* _What you have to do_
Recast the data below as a numbered list with one line per item, leaving out the blank lines.
----- Supplied material -----
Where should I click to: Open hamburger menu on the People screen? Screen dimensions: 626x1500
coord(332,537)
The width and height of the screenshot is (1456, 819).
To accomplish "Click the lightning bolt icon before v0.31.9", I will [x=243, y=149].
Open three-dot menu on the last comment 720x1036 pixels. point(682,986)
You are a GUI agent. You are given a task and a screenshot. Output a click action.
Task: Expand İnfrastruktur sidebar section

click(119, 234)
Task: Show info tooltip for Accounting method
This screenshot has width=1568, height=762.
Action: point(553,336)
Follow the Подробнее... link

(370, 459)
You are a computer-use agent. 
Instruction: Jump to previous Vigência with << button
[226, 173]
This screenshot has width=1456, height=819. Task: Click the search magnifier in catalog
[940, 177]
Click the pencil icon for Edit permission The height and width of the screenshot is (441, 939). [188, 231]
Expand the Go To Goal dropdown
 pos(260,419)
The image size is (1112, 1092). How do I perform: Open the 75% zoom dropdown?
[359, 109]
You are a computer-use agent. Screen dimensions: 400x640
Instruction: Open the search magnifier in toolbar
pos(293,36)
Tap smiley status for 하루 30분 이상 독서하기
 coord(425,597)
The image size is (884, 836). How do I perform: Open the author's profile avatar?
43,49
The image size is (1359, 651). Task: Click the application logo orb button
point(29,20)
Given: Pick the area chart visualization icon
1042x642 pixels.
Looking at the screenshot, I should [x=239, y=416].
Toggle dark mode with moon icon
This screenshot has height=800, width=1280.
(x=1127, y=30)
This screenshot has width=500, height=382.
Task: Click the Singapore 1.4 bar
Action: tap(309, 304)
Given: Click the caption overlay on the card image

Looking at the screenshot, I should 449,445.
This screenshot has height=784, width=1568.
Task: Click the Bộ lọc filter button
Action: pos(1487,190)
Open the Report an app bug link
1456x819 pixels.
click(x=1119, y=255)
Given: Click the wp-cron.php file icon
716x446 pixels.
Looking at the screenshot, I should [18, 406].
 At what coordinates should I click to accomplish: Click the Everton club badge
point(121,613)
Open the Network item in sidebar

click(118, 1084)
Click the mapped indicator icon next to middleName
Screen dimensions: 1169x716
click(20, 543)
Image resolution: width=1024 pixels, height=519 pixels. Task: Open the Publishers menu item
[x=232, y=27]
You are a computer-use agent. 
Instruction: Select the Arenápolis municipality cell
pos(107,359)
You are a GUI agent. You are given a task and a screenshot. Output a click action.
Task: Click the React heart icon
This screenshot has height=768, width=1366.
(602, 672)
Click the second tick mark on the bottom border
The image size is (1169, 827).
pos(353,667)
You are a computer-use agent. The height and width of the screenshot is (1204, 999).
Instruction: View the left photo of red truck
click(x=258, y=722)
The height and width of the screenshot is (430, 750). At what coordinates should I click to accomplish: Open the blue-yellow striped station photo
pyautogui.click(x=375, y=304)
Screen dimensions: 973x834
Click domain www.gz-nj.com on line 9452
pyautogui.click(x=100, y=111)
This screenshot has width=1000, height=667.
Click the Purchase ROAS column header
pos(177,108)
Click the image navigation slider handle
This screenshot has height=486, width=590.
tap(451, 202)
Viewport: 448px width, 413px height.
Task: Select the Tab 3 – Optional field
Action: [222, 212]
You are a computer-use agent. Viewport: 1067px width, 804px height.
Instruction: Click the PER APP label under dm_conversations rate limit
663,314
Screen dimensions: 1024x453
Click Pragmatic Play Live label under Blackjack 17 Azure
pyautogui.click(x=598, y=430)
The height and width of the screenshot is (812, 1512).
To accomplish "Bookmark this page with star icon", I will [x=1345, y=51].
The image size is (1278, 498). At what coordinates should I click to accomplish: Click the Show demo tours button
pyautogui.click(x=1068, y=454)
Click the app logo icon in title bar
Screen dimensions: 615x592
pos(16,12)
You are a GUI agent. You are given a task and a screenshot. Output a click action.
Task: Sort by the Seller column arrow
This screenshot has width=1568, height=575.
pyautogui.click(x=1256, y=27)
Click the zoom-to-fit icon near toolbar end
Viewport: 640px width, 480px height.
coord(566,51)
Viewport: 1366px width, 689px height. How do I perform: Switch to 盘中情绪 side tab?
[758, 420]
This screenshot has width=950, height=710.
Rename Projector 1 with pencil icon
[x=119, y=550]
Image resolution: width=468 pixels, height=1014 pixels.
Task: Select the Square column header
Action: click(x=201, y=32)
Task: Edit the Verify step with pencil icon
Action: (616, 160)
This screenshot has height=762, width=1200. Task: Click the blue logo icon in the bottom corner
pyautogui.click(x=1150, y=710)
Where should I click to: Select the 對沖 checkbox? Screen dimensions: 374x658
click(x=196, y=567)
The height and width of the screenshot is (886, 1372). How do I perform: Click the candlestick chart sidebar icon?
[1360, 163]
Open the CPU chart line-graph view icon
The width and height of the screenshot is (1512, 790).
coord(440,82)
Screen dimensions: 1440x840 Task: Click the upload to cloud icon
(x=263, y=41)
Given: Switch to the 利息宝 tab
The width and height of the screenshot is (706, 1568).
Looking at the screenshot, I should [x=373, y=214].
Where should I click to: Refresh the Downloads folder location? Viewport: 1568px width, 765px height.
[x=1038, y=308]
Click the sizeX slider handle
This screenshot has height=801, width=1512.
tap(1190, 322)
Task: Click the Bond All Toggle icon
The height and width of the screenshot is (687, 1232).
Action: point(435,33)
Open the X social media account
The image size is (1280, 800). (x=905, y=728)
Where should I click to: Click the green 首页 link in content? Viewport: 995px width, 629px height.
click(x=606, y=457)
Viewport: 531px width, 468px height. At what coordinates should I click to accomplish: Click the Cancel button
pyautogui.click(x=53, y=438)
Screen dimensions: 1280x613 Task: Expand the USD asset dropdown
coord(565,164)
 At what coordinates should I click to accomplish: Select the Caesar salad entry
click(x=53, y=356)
-----
* _The completed task_
1. Where should I click to: Open hamburger menu on the People screen? Screen dimensions: 626x1500
2. coord(332,537)
3. The width and height of the screenshot is (1456, 819).
4. To accomplish "Click the lightning bolt icon before v0.31.9", I will [x=243, y=149].
5. Open three-dot menu on the last comment 720x1036 pixels. point(682,986)
6. You are a GUI agent. You are given a task and a screenshot. Output a click action.
7. Task: Expand İnfrastruktur sidebar section
8. click(119, 234)
9. Task: Show info tooltip for Accounting method
10. This screenshot has width=1568, height=762.
11. Action: point(553,336)
12. Follow the Подробнее... link
13. (370, 459)
14. You are a computer-use agent. 
15. Instruction: Jump to previous Vigência with << button
16. [226, 173]
17. This screenshot has width=1456, height=819. Task: Click the search magnifier in catalog
18. [940, 177]
19. Click the pencil icon for Edit permission The height and width of the screenshot is (441, 939). [188, 231]
20. Expand the Go To Goal dropdown
21.  pos(260,419)
22. The image size is (1112, 1092). How do I perform: Open the 75% zoom dropdown?
23. [359, 109]
24. You are a computer-use agent. Screen dimensions: 400x640
25. Instruction: Open the search magnifier in toolbar
26. pos(293,36)
27. Tap smiley status for 하루 30분 이상 독서하기
28.  coord(425,597)
29. The image size is (884, 836). How do I perform: Open the author's profile avatar?
30. 43,49
31. The image size is (1359, 651). Task: Click the application logo orb button
32. point(29,20)
33. Given: Pick the area chart visualization icon
34. 1042x642 pixels.
35. Looking at the screenshot, I should [x=239, y=416].
36. Toggle dark mode with moon icon
37. This screenshot has height=800, width=1280.
38. (x=1127, y=30)
39. This screenshot has width=500, height=382.
40. Task: Click the Singapore 1.4 bar
41. Action: tap(309, 304)
42. Given: Click the caption overlay on the card image
43. Looking at the screenshot, I should 449,445.
44. This screenshot has height=784, width=1568.
45. Task: Click the Bộ lọc filter button
46. Action: pos(1487,190)
47. Open the Report an app bug link
48. 1456x819 pixels.
49. click(x=1119, y=255)
50. Given: Click the wp-cron.php file icon
51. 716x446 pixels.
52. Looking at the screenshot, I should [18, 406].
53.  At what coordinates should I click to accomplish: Click the Everton club badge
54. point(121,613)
55. Open the Network item in sidebar
56. click(118, 1084)
57. Click the mapped indicator icon next to middleName
58. Screen dimensions: 1169x716
59. click(20, 543)
60. Image resolution: width=1024 pixels, height=519 pixels. Task: Open the Publishers menu item
61. [x=232, y=27]
62. You are a computer-use agent. 
63. Instruction: Select the Arenápolis municipality cell
64. pos(107,359)
65. You are a GUI agent. You are given a task and a screenshot. Output a click action.
66. Task: Click the React heart icon
67. This screenshot has height=768, width=1366.
68. (602, 672)
69. Click the second tick mark on the bottom border
70. The image size is (1169, 827).
71. pos(353,667)
72. You are a computer-use agent. The height and width of the screenshot is (1204, 999).
73. Instruction: View the left photo of red truck
74. click(x=258, y=722)
75. The height and width of the screenshot is (430, 750). At what coordinates should I click to accomplish: Open the blue-yellow striped station photo
76. pyautogui.click(x=375, y=304)
77. Screen dimensions: 973x834
78. Click domain www.gz-nj.com on line 9452
79. pyautogui.click(x=100, y=111)
80. This screenshot has width=1000, height=667.
81. Click the Purchase ROAS column header
82. pos(177,108)
83. Click the image navigation slider handle
84. This screenshot has height=486, width=590.
85. tap(451, 202)
86. Viewport: 448px width, 413px height.
87. Task: Select the Tab 3 – Optional field
88. Action: [222, 212]
89. You are a computer-use agent. Viewport: 1067px width, 804px height.
90. Instruction: Click the PER APP label under dm_conversations rate limit
91. 663,314
92. Screen dimensions: 1024x453
93. Click Pragmatic Play Live label under Blackjack 17 Azure
94. pyautogui.click(x=598, y=430)
95. The height and width of the screenshot is (812, 1512).
96. To accomplish "Bookmark this page with star icon", I will [x=1345, y=51].
97. The image size is (1278, 498). At what coordinates should I click to accomplish: Click the Show demo tours button
98. pyautogui.click(x=1068, y=454)
99. Click the app logo icon in title bar
100. Screen dimensions: 615x592
101. pos(16,12)
102. You are a GUI agent. You are given a task and a screenshot. Output a click action.
103. Task: Sort by the Seller column arrow
104. This screenshot has width=1568, height=575.
105. pyautogui.click(x=1256, y=27)
106. Click the zoom-to-fit icon near toolbar end
107. Viewport: 640px width, 480px height.
108. coord(566,51)
109. Viewport: 1366px width, 689px height. How do I perform: Switch to 盘中情绪 side tab?
110. [758, 420]
111. This screenshot has width=950, height=710.
112. Rename Projector 1 with pencil icon
113. [x=119, y=550]
114. Image resolution: width=468 pixels, height=1014 pixels.
115. Task: Select the Square column header
116. Action: click(x=201, y=32)
117. Task: Edit the Verify step with pencil icon
118. Action: (616, 160)
119. This screenshot has height=762, width=1200. Task: Click the blue logo icon in the bottom corner
120. pyautogui.click(x=1150, y=710)
121. Where should I click to: Select the 對沖 checkbox? Screen dimensions: 374x658
122. click(x=196, y=567)
123. The height and width of the screenshot is (886, 1372). How do I perform: Click the candlestick chart sidebar icon?
124. [1360, 163]
125. Open the CPU chart line-graph view icon
126. The width and height of the screenshot is (1512, 790).
127. coord(440,82)
128. Screen dimensions: 1440x840 Task: Click the upload to cloud icon
129. (x=263, y=41)
130. Given: Switch to the 利息宝 tab
131. The width and height of the screenshot is (706, 1568).
132. Looking at the screenshot, I should [x=373, y=214].
133. Where should I click to: Refresh the Downloads folder location? Viewport: 1568px width, 765px height.
134. [x=1038, y=308]
135. Click the sizeX slider handle
136. This screenshot has height=801, width=1512.
137. tap(1190, 322)
138. Task: Click the Bond All Toggle icon
139. The height and width of the screenshot is (687, 1232).
140. Action: point(435,33)
141. Open the X social media account
142. The image size is (1280, 800). (x=905, y=728)
143. Where should I click to: Click the green 首页 link in content? Viewport: 995px width, 629px height.
144. click(x=606, y=457)
145. Viewport: 531px width, 468px height. At what coordinates should I click to accomplish: Click the Cancel button
146. pyautogui.click(x=53, y=438)
147. Screen dimensions: 1280x613 Task: Expand the USD asset dropdown
148. coord(565,164)
149.  At what coordinates should I click to accomplish: Select the Caesar salad entry
150. click(x=53, y=356)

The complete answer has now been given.